In this respect, this past April, a positive sign came from Qingdao where the Code for Unalerted Encounters at Sea (CUEs) was adopted after several years of negotiation. Drawing upon international navigation norms and principles, CUEs is a tactical manoeuvring and signal manual designed to reduce uncertainties and miscommunication in regard to actions that could be otherwise interpreted as hostile during naval and air encounters. Chinese Vice Admiral Xu Hongmeng commented that ‘the agreement would have a positive impact on maritime conduct’. In addition to CUEs, robust discussions on the establishment of hot lines and maritime confidence building measures in the China Seas are starting to take place. 

These are important steps in the right direction. Nonetheless, the benefits of a normative framework like CUEs or military-to-military hotlines are still to be seen for a number of reasons. First, this code applies only to navies, leaving unaddressed the behaviour of other national organisations operating in the maritime confines of the China Seas. The events concerning the recent encounters between Chinese and Vietnamese surveillance ships in the South China Sea, and Chinese air force SU-27s fighters and Japanese maritime surveillance aircraft are evidence of the practical limits of a framework that applies only to one of the actors operating at sea. 

In the past, navies defined national power and status in the international system. They allowed countries to project military capabilities to influence events beyond national shores by means of their capabilities. This is still very true. Yet, today, coast guards, law-enforcement agencies and air forces too play important roles in aspects of security pertaining to the defence of national maritime and air spaces, and EEZs. As the uses of the China Seas expands, as highways for trade and commerce, as resources for living and non-living resources, and as platforms for the exercise of influence increase, so do the numbers of operators in it, the opportunity for close encounters, and the norms regulating them. 

Confronting differences in views on appropriate practices and standards to uphold at sea and agreeing and implementing common norms of conduct are vital aspects to address. They will not address disputes, but they will reduce the current state of tensions. More importantly, they will contribute to growing negative perceptions of Chinese actions at sea as symptomatic of a behaviour favouring the use of power to challenge the international system. By engaging in a constructive role aimed at upholding international norms on behaviour at sea, Chinese authorities will have the invaluable opportunity to contribute to shape their future evolution and secure a regional environment more conducive for peaceful dispute resolutions. 

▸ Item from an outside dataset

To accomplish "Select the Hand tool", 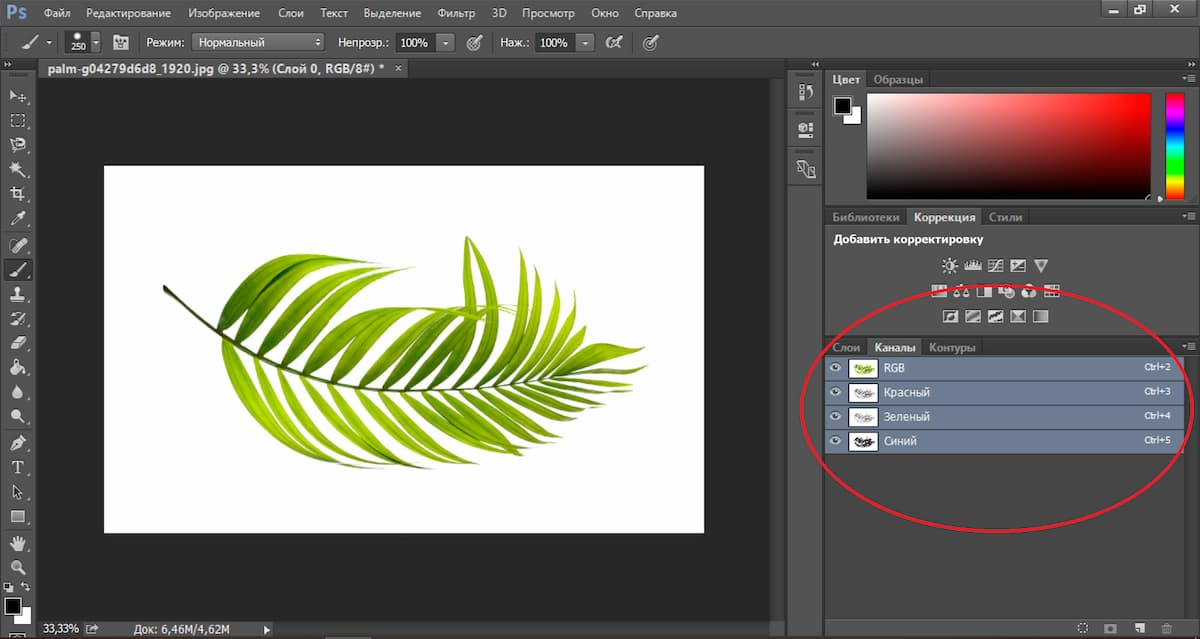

Every journey starts with one step. For authorities in Beijing, this journey towards the country’s maritime emergence is a particularly significant one, especially as their military and law-enforcement agencies acquire enhanced capabilities and increase their activities in the China Seas. A policy of engagement to establish a common operational normative ground will not undermine China’s growing maritime power. It will channel its effectiveness towards the creation of a security environment where the country’s actions will no longer be seen as undermining the current order, and in so doing, make the confines of East Asia more stable and secure. 

Dr. Alessio Patalano is a Lecturer in War Studies in the Department of War Studies at King’s College London specializing in Japanese naval history and strategy and contemporary maritime issues in East Asia. He is the Director of the Asian Security & Warfare Research Group and Research Associate at the King’s China Institute.